Similarly, if you find yourself feeling unsettled by a certain social media account, simply mute or unfollow them. As much as negativity is an issue, so is toxic positivity. Toxic positivity involves disregarding or stigmatising feelings that are seen as “negative” (such as fear or anger), choosing instead to sweep them under the rug. Not acknowledging your negative emotions won’t make them disappear, and forcing yourself to feel positive all the time simply isn’t sustainable. So If an account makes you feel inadequate because you aren’t baking or following a rigorous workout routine or feeling amazing all the time, that’s a red flag too. You know what you need to do.
By being selective about your sources of information, you can focus on messages of hope and light instead of just negativity and despair. Make sure that you, too, are putting out messages that are uplifting, kind, and authentic.
Consider trying this:
Do a quick scan through your phone and mute all the Whatsapp groups, social media accounts, or news channels that have been adding to any feelings of anxiety or frustration you may be feeling.
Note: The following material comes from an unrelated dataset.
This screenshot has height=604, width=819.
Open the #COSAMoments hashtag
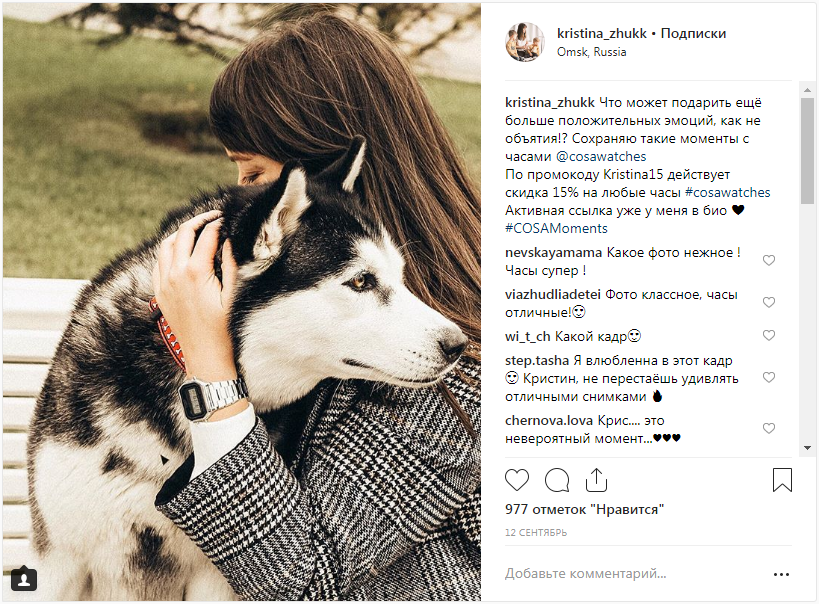(x=556, y=228)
You’re not obliged to consume information that makes you feel worse off.
Ultimately, these three steps are inviting you to draw healthy boundaries to support yourself. Boundaries encourage you to take time and space for yourself, to do what uplifts you while gently moving away from things that don’t. Choosing to say “yes” to yourself isn’t selfish. It takes you closer to being whole, which in turn allows you to show up as your best self – for your loved ones, for your job, for your other commitments. Nurturing yourself in small but significant ways will add up to create a sense of balance and well-being; much needed as we renegotiate what it means to exist in the world today.